## THE RECORDS

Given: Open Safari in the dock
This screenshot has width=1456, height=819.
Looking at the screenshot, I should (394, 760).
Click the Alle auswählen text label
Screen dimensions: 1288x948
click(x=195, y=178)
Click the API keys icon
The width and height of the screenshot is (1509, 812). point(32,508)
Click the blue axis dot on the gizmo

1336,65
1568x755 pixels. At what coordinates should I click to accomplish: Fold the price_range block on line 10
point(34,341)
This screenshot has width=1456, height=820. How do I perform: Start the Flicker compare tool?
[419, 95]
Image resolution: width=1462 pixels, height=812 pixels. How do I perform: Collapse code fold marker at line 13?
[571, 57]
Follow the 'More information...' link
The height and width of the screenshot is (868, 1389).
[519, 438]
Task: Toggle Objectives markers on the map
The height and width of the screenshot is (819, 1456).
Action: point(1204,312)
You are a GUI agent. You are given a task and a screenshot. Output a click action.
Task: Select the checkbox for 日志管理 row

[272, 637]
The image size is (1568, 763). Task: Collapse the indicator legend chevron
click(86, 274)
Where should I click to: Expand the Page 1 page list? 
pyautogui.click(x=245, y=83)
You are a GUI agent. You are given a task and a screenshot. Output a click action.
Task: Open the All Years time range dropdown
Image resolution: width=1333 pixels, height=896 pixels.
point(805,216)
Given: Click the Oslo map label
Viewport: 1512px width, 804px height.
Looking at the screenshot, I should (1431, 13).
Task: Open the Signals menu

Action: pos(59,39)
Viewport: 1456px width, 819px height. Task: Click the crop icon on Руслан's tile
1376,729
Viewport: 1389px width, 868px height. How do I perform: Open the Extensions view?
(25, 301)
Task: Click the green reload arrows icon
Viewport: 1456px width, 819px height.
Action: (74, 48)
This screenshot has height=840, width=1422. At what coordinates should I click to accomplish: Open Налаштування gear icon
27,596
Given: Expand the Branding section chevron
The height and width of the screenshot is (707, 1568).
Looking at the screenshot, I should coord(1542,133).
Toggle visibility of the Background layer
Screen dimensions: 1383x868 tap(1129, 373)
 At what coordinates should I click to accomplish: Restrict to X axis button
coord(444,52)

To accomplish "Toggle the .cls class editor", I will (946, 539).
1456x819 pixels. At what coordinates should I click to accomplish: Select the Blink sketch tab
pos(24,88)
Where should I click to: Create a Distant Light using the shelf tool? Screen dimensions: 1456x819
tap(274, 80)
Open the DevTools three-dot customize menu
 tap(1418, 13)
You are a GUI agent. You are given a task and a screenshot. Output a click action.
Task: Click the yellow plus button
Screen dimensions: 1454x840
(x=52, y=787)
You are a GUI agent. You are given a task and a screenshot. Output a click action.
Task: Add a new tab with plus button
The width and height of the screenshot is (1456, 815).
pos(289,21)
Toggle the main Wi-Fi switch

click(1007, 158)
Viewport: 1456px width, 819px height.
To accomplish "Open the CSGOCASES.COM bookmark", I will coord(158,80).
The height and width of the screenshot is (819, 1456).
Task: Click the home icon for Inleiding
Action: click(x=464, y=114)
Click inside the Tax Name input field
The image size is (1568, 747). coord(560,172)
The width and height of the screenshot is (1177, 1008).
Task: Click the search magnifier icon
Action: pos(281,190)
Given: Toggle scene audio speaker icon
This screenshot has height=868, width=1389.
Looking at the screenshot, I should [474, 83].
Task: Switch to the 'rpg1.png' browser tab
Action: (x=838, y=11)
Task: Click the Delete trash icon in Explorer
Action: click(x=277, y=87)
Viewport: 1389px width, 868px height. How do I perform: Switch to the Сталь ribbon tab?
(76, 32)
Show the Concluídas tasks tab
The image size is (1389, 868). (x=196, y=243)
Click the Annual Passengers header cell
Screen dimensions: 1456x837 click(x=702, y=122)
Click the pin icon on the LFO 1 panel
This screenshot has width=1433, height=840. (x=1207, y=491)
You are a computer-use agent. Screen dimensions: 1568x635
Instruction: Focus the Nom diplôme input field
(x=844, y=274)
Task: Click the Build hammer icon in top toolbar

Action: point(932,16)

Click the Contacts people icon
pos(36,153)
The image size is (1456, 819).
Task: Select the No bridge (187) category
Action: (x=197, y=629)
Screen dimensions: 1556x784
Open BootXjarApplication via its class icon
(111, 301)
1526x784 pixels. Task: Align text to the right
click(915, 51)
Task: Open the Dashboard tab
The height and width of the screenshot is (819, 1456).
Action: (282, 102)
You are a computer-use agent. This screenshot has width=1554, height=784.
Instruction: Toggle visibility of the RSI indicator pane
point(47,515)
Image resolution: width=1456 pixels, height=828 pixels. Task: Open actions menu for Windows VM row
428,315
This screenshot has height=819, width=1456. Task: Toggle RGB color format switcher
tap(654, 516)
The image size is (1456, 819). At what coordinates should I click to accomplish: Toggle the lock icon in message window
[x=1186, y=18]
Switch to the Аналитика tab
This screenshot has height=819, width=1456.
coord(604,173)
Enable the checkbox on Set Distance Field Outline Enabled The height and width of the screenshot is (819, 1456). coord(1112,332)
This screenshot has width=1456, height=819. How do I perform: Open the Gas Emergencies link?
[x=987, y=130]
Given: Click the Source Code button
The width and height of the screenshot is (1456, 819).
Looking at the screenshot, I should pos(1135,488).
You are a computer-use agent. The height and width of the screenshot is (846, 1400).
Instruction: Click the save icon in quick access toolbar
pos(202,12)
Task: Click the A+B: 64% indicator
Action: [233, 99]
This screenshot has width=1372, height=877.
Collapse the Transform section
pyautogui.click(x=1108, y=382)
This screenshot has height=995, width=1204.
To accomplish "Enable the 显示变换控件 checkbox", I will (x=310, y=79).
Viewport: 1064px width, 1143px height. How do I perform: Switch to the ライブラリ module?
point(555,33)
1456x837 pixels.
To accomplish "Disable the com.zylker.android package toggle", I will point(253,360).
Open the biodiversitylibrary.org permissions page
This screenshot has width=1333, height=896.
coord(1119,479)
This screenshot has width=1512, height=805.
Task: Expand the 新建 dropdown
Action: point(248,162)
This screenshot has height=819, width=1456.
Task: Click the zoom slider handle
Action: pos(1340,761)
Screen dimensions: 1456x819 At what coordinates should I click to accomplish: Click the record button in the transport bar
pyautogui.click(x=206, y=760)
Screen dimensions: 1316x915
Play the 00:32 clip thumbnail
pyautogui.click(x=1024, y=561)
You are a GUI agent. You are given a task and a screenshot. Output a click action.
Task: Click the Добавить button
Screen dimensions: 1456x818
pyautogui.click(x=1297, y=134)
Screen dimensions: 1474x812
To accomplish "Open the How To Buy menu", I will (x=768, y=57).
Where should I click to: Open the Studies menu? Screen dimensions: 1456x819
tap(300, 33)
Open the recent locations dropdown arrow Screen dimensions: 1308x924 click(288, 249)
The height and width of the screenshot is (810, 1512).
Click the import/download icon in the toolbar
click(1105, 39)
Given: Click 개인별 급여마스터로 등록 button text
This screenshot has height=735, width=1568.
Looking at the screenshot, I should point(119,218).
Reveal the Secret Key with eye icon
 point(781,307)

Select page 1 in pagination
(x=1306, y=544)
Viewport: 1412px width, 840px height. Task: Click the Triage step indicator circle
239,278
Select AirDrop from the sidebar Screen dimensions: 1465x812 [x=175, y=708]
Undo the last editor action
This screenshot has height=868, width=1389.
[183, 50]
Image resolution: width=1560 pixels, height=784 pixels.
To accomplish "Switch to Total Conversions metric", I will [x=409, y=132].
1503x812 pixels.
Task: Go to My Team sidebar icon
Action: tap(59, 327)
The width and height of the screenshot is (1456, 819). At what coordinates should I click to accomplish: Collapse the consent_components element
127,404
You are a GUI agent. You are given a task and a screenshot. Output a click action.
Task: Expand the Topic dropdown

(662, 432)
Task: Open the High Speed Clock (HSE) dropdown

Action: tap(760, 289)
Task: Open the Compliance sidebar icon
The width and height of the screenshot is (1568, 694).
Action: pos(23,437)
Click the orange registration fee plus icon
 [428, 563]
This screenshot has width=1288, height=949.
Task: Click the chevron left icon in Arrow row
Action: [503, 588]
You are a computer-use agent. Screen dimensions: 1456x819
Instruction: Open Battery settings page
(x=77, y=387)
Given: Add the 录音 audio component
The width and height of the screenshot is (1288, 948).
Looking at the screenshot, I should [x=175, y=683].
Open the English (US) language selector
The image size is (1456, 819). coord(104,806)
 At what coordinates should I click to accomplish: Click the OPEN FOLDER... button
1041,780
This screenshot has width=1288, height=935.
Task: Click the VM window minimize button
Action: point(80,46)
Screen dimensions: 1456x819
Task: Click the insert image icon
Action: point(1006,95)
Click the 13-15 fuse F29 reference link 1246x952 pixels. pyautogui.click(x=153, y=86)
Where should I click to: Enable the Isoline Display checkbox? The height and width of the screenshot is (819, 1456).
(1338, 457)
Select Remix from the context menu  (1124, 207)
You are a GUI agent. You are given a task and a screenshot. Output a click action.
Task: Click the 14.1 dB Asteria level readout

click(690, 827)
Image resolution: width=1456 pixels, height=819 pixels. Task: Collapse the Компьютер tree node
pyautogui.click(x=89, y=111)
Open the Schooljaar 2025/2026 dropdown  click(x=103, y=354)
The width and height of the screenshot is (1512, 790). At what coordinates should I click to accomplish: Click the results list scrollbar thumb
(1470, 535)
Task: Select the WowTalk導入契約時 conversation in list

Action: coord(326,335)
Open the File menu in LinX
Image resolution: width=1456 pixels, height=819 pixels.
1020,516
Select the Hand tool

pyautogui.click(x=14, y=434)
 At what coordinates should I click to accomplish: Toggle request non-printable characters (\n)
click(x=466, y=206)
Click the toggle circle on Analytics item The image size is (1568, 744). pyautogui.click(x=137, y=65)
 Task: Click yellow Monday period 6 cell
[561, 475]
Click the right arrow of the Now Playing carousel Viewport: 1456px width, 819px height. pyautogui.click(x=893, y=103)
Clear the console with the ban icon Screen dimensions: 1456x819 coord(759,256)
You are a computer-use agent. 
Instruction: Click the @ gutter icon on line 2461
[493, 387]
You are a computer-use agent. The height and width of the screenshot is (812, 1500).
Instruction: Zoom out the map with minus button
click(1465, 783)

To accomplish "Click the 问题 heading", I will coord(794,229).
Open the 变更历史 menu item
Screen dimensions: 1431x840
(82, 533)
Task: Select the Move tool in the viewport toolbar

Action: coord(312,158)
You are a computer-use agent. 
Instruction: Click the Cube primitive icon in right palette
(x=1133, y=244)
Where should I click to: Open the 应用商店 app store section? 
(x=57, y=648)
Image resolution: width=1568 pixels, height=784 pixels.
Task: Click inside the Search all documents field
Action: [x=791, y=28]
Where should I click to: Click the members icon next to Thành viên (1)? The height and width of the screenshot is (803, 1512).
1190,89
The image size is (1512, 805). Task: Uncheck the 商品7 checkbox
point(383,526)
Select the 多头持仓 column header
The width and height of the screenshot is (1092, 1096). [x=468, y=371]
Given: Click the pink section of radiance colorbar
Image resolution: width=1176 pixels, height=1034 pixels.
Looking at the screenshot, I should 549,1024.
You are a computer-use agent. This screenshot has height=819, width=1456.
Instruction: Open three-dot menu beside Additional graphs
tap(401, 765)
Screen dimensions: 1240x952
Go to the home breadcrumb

## TASK ITEM
Reproduce exactly the entries above, limited to the lines from the one with "Task: Select the checkbox for 日志管理 row" through the one with "Task: Click the green reload arrows icon", both included.

## TASK OUTPUT
Task: Select the checkbox for 日志管理 row

[272, 637]
The image size is (1568, 763). Task: Collapse the indicator legend chevron
click(86, 274)
Where should I click to: Expand the Page 1 page list? 
pyautogui.click(x=245, y=83)
You are a GUI agent. You are given a task and a screenshot. Output a click action.
Task: Open the All Years time range dropdown
Image resolution: width=1333 pixels, height=896 pixels.
point(805,216)
Given: Click the Oslo map label
Viewport: 1512px width, 804px height.
Looking at the screenshot, I should (1431, 13).
Task: Open the Signals menu

Action: pos(59,39)
Viewport: 1456px width, 819px height. Task: Click the crop icon on Руслан's tile
1376,729
Viewport: 1389px width, 868px height. How do I perform: Open the Extensions view?
(25, 301)
Task: Click the green reload arrows icon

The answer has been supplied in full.